New Customer: Houston we have a problem! Our webserver has strange delays and outages. Every day at the same time. Some minutes and then it goes away. We internally checked the configuration of the webserver. It works ok most of the time but then these strange delays happen.
Technician: What does your monitoring say about your virtual machine and the apache process?
Customer: There is no monitoring on the virtual machine.
Technician: <installs a monitoring client on the virtual machine and configures monitoring for the system>
Technician: <detects that the machine requests more memory than physically available within the server>
Technician: <fixes the mysql service configuration which was set to use way too much memory>
Technician: <detects that swap is not activated on the target system. enables swap for temporary memory request spikes>
Technician: <detects that at the given time the cpu load/cpu utilization/apache worker number is spiking simultaneously at the time range in question>
Technician: What does your monitoring say about your virtualization host?
Customer: There is no monitoring on the virtualization host.
Technician: <installs a monitoring client onto the virtualization host and configures monitoring for the systems>
Technician: <detects that one of the cpu sensors show a temperature of 90°C (~ 195°F). detects that multiple fans run at 0 rpm.>
Technician: Can you please check the temperature of the cpus and the operation of the cpu fans manually?

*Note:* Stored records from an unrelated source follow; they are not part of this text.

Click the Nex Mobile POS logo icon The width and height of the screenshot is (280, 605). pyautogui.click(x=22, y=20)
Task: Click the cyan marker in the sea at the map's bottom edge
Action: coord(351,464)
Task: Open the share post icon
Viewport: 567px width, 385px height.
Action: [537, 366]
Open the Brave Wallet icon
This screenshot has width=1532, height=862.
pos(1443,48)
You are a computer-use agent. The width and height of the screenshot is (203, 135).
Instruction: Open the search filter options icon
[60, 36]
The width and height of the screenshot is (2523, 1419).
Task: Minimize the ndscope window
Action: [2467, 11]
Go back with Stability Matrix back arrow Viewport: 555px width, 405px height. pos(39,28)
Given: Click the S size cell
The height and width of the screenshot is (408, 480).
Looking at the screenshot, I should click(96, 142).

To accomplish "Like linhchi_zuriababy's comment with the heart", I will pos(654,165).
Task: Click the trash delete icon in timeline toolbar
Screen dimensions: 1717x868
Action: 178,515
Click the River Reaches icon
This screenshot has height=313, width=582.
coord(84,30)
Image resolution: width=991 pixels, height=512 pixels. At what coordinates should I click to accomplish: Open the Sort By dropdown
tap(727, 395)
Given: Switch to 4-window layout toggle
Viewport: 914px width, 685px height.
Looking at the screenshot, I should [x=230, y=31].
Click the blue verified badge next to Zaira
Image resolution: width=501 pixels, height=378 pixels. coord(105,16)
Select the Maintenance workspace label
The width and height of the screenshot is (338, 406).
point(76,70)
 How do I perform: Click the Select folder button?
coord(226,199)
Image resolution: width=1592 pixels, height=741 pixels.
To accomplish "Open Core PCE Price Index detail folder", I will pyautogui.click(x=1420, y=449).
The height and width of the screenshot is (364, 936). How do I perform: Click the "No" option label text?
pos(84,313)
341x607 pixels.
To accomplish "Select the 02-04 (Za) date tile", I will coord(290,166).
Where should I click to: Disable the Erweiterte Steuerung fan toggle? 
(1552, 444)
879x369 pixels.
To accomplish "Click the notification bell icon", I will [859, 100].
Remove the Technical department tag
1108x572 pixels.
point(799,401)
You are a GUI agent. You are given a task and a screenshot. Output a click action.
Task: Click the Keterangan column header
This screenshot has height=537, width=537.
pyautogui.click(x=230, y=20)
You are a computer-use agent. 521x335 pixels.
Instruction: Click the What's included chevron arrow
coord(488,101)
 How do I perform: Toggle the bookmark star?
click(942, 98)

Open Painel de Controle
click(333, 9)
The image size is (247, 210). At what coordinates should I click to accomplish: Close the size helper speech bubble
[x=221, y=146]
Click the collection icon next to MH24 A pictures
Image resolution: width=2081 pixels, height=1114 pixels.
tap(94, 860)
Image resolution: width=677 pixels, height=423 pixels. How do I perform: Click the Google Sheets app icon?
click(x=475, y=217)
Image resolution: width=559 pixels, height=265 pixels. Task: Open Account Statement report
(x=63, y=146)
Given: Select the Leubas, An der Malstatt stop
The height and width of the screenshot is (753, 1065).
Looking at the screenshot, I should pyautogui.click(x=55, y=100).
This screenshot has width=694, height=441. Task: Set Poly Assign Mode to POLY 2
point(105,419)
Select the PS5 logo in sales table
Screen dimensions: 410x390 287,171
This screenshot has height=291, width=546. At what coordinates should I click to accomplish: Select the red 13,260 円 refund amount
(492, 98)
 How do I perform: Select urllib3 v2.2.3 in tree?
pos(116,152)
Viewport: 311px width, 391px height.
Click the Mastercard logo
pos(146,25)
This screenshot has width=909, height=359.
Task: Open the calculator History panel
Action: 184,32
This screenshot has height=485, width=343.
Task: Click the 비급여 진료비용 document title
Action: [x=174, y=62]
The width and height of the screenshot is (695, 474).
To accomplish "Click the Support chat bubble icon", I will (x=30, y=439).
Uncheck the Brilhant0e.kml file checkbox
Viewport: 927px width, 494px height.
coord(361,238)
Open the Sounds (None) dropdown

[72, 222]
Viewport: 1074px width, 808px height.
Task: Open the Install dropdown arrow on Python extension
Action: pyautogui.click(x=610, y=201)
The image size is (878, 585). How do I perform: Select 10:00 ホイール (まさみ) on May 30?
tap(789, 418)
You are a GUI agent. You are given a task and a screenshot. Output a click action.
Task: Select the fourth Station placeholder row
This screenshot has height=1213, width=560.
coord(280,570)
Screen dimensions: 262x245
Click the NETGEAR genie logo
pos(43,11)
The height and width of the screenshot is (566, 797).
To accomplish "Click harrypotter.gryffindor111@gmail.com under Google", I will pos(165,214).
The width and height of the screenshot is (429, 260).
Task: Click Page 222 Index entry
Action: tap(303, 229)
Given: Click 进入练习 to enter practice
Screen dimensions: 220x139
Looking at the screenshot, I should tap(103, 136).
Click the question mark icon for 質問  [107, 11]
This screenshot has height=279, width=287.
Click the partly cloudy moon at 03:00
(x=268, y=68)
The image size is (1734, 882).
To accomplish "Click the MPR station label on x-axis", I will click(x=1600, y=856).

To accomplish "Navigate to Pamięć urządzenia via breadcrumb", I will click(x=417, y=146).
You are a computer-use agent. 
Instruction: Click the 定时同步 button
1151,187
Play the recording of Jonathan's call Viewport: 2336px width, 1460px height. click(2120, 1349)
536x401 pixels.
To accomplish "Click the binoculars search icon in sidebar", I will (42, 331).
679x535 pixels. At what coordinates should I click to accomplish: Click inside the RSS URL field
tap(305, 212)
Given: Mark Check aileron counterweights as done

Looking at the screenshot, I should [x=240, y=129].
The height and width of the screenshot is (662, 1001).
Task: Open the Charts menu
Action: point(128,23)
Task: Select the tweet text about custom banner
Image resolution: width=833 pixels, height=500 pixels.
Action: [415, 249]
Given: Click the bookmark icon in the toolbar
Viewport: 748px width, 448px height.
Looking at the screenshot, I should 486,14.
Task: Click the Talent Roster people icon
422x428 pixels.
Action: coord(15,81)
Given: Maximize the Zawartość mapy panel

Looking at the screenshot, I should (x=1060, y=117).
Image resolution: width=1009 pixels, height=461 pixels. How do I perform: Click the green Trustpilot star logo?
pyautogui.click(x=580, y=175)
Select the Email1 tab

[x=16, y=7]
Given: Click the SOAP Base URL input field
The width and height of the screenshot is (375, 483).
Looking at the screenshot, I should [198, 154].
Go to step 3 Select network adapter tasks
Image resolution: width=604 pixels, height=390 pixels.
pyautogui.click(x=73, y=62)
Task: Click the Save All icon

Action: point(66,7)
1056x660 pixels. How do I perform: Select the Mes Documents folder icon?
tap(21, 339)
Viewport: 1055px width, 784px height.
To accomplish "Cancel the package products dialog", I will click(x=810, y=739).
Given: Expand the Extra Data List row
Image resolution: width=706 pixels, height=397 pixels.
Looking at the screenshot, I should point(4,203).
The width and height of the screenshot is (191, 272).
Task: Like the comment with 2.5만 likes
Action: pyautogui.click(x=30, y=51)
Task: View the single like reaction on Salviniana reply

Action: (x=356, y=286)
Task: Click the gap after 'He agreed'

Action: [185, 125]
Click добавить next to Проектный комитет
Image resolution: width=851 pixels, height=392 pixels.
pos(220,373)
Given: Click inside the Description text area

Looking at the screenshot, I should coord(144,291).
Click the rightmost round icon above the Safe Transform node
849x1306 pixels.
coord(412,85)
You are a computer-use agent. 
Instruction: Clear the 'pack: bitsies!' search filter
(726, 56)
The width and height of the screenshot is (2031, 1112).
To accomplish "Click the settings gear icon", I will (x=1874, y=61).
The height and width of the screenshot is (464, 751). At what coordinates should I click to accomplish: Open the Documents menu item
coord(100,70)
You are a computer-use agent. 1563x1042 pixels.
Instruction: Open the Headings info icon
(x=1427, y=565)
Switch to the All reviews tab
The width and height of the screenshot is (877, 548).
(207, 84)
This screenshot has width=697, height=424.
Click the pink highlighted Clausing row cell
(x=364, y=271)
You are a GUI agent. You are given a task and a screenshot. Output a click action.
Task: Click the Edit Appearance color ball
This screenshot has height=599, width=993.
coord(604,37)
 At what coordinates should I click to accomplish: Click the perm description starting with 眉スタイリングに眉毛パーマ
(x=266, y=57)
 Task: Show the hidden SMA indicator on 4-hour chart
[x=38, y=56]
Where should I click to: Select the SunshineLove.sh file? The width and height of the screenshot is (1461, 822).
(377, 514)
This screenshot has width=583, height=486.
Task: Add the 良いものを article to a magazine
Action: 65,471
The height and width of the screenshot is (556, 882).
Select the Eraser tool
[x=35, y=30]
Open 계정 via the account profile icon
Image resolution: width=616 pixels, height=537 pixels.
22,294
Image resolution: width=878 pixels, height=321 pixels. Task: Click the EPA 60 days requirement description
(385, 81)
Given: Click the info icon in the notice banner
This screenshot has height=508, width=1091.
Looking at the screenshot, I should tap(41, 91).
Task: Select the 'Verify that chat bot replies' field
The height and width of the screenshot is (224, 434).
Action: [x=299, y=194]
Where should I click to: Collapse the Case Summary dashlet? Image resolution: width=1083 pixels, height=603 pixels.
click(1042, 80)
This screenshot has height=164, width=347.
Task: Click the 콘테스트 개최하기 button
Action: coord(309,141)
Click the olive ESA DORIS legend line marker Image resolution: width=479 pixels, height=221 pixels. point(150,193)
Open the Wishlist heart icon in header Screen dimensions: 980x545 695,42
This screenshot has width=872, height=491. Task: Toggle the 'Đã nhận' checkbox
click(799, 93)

Customer: <went to do the checks as advised>
Customer: One of the cpu fans was blocked. A cable was messed up in the CPU fan. I fixed that.
Technician: <noticed the temperature was immediately falling to 48°C (~118°F). The webserver delays cease to occur.>
Lessons to learn:
Never go without having a rich basic set of monitoring with your infrastructure! You're totally blind and may easily miss the asteroids directly in front of you. If you have a proper monitoring in place anybody who can differentiate yellow and red colors from green is able to notice problems when they come up. Don't try to fix problems, if you do not have the whole picture in terms of the basic set of monitoring data.
One part is the obvious problems shown here. Another part is what a situation looks like when it's normal and to recognize when the metrics are just different. That may serve as valuable hints to what the problem may be. (rising / more then usual memory consumption, lower disk througput, ...). When you start collecting data when the trouble is already there you do not have a performance baseline to compare with, which makes it harder to figure the current problem.
And there's no real magic involved. Just to have basic information from standard tools like
free,
df,
vmstat,
lm_sensors,
smartmontools, ... available in a well presented way, that provides a useful overview of the situation. (People reading some threads of mine probably know that my personal preferred monitoring solution is
check_mk(open source version available). There are lots of great solutions available - pick your choice!)